> _Exercise prompt_
The entries must be retyped exactly, down to the last line.

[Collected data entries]
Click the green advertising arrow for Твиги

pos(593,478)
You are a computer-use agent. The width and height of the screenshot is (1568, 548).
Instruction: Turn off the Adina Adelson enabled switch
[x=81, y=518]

> _Response for this exercise_
Click the green advertising arrow for Твиги

pos(593,478)
You are a computer-use agent. The width and height of the screenshot is (1568, 548).
Instruction: Turn off the Adina Adelson enabled switch
[x=81, y=518]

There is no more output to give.